Samson’s life begins with great promise. His birth is foretold to his parents and he is set apart with the Nazarite vow. The Philistines have been ruthlessly oppressing the Israelites and he is to be the one God uses to deliver his people. Sadly, in chapters 13, 14, and 15 we read of Samson and his relationships with foreign women which was forbidden for the Israelites. He takes a number of wrong turns and seems way off track from the purposes God called him to. Toward the end of chapter 15, things seem to be turning around for Samson. He defeats a thousand Philistines. Though his own people finally hand him over to the Philistines toward the end of chapter 15, he is able by the Spirit of the Lord to defeat them. And then right at the end of the chapter we read that Samson led Israel for twenty years. That phrasing is the formula language the writer of the book uses to indicate the successful years of each of the judges. Now I’m sure when Samson began leading many in the land said, “Him?” “Isn’t he the one with the problem with foreign women?” But as year passed to year, they surely became more and more confident in him and apparently those twenty years went quite well. But when we turn to the first two verses of chapter 16, we read the beginning of how Samson fell prey to sin again, after twenty years.
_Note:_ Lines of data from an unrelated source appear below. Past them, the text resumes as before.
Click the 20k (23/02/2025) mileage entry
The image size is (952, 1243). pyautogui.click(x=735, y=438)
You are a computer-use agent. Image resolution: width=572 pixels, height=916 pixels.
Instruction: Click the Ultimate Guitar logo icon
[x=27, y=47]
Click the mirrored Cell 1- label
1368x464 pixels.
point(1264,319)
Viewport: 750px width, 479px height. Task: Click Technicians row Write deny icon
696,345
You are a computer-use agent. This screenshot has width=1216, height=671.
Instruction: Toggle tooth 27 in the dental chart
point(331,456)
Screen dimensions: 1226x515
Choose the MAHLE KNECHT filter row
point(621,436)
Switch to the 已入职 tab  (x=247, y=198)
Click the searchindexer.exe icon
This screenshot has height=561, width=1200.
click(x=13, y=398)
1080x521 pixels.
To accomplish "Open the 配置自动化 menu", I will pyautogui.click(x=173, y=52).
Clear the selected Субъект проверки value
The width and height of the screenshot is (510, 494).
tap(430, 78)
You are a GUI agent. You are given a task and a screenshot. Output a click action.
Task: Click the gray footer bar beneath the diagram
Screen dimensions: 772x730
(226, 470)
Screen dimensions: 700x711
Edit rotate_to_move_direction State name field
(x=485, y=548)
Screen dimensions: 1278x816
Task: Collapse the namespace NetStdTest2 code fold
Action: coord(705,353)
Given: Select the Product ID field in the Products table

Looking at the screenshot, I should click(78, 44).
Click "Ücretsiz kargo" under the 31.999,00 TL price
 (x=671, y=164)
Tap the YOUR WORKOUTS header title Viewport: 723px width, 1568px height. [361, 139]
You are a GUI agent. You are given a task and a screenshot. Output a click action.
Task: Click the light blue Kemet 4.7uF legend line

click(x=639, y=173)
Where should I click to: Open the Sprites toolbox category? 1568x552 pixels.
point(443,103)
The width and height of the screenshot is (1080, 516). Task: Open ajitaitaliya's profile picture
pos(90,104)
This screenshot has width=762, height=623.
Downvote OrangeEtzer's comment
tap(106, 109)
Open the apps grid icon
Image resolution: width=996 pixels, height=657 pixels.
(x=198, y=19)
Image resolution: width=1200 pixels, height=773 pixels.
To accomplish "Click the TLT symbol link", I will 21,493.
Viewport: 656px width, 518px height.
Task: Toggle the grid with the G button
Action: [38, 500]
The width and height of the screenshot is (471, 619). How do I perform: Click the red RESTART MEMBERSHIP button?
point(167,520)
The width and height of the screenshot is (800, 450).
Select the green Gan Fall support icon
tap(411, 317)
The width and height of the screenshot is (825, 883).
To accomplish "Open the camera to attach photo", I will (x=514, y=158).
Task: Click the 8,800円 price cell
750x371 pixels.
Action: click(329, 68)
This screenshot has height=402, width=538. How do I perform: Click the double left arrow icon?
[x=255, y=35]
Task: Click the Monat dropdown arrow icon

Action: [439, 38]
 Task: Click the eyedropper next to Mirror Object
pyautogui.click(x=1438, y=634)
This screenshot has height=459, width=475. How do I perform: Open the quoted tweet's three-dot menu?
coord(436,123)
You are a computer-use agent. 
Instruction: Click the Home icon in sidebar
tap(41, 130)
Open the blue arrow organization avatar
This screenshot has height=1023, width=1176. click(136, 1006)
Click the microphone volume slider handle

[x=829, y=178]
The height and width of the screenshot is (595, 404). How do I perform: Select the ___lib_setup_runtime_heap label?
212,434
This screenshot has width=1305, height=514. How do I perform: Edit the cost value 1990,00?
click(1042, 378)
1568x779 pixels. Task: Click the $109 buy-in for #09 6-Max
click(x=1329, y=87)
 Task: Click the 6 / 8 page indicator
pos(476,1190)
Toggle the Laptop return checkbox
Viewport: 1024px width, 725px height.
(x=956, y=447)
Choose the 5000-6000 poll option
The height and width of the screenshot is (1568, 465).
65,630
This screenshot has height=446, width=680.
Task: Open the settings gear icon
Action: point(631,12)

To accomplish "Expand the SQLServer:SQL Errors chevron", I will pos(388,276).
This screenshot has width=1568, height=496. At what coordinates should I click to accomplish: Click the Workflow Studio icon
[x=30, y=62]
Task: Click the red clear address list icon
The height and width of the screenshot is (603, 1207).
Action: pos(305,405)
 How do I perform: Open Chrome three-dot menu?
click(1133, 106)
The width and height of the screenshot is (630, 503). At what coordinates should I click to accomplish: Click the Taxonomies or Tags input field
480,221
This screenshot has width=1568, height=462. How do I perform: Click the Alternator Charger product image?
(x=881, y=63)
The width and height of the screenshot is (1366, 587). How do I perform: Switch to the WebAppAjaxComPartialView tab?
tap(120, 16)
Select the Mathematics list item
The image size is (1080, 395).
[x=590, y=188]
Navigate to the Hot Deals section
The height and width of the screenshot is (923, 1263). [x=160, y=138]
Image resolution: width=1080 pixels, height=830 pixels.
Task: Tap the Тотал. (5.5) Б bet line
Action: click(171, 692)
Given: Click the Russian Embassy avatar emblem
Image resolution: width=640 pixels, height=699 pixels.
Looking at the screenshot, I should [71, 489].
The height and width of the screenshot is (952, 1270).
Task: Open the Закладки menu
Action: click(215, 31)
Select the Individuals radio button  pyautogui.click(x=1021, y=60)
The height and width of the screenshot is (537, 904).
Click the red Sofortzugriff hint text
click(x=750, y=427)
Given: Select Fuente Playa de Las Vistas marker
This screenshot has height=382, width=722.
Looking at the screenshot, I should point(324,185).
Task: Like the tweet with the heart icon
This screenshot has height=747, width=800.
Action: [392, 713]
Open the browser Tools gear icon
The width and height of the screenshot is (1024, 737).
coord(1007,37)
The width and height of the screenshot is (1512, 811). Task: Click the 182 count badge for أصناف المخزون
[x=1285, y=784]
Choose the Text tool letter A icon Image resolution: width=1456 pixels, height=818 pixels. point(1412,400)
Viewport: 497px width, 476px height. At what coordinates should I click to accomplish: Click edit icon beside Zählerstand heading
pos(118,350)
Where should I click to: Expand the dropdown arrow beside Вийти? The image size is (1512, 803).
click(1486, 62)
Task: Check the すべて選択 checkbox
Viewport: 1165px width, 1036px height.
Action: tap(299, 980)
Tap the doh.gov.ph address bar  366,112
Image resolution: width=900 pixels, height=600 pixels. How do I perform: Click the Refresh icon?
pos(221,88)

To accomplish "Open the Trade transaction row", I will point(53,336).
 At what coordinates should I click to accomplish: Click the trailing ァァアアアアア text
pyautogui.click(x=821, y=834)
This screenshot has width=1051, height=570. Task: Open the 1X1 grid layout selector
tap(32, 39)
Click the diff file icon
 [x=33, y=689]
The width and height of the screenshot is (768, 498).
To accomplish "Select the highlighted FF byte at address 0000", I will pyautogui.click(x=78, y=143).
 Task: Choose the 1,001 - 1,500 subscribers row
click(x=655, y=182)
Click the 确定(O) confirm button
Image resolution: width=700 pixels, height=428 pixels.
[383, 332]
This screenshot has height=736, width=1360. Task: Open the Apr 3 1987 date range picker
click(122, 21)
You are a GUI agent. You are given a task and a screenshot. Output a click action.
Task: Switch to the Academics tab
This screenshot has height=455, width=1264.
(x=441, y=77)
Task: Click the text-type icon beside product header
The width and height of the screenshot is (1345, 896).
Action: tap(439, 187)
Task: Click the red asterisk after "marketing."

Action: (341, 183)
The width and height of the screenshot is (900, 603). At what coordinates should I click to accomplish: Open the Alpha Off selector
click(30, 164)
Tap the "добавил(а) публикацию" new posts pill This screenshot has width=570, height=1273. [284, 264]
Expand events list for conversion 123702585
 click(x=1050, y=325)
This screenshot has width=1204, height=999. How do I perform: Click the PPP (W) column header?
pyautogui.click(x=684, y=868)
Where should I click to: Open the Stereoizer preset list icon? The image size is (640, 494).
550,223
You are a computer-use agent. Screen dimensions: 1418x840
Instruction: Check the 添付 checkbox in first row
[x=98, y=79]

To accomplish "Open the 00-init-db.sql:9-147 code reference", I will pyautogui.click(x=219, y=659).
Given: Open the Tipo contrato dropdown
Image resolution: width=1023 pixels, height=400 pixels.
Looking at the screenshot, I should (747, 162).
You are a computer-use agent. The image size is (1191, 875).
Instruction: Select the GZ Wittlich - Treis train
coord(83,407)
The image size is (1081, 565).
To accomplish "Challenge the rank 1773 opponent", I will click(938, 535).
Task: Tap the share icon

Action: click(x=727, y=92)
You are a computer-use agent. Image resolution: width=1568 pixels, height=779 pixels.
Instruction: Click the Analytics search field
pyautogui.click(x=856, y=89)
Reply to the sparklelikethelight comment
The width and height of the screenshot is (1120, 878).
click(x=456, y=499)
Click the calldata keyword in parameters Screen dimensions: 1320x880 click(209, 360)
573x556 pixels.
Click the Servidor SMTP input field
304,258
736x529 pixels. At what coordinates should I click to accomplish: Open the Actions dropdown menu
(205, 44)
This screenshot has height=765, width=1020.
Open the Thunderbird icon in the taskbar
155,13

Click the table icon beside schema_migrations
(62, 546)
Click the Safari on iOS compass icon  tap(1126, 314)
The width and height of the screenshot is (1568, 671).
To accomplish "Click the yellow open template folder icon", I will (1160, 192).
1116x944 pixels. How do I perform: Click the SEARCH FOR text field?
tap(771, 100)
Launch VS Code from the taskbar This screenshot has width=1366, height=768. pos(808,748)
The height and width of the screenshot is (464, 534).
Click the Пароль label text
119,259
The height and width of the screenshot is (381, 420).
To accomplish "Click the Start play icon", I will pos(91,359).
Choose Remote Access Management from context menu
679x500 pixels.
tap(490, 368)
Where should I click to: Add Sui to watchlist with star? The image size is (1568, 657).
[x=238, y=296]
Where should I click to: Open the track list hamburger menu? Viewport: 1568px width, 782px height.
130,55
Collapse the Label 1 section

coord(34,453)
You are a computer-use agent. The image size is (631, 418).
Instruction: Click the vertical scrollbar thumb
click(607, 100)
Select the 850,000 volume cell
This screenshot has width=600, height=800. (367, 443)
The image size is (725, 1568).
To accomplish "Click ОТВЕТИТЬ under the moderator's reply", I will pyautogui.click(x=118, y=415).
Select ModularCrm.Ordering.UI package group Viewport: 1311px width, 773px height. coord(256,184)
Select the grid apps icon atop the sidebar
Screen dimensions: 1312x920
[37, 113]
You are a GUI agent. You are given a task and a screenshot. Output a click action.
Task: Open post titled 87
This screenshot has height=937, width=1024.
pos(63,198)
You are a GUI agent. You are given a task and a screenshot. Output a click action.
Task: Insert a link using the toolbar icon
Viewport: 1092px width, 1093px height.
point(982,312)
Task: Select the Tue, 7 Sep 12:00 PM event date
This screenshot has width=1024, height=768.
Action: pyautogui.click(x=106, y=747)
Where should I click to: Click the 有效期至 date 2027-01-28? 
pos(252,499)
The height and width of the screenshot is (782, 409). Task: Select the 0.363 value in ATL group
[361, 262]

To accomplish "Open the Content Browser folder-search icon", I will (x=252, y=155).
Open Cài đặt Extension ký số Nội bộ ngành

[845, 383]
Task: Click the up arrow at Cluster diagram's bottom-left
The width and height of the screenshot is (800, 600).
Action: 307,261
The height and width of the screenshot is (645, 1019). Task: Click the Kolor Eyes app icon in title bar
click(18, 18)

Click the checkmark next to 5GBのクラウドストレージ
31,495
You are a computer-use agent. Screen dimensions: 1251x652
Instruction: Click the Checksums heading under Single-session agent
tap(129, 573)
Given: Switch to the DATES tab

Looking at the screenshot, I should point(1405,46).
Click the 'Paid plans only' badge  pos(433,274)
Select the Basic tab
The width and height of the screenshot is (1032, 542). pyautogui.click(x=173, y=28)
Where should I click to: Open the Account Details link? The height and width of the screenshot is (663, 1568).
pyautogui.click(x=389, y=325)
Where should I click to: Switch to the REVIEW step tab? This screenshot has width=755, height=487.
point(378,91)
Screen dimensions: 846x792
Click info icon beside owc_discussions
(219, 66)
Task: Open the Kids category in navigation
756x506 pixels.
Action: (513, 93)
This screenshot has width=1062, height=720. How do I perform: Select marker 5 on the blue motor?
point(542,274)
For me, this narrative contains haunting words, they occur in x, y, “one day,” “One day?” After 20 years? One day? Samson’s experience teaches us a VERY IMPORTANT lesson, which is that you’ve never arrived, you are never beyond the temptation to sin. Sin makes fools of us all. Sin makes fools of us all. We must not deny our own sinfulness and sinful tendencies. We must not deny them to ourselves or our God or to other people. Two, we must never expect that others have arrived either. And so, when those around us sin our response should not be “oh my did they really do that,” but rather, “But for the grace of God, there go I.”
It is true that the dominant chord in the life of Samson was squandered potential, but those were not the only notes played. There is also a minor chord played out in his life and that was simply this: Despite his foolishness and great sin, Samson was used greatly by God. In fact, he ends up fulfilling the purpose that God had designed for him from birth and it happens in a very interesting way. When God finds lemons, he makes lemonade. God can use us despite our foolishness and sin. For Samson, this meant that despite his failure and sin God used him to begin the deliverance of the Israelties from the Philistines.
- Second generation question
- Are there any areas in your life where you are toying with sin?
- It is amazing how God uses Samson at the end of his life. Do we have a misperception about later life, that it is about relaxing for the last 20 years? Should we change this?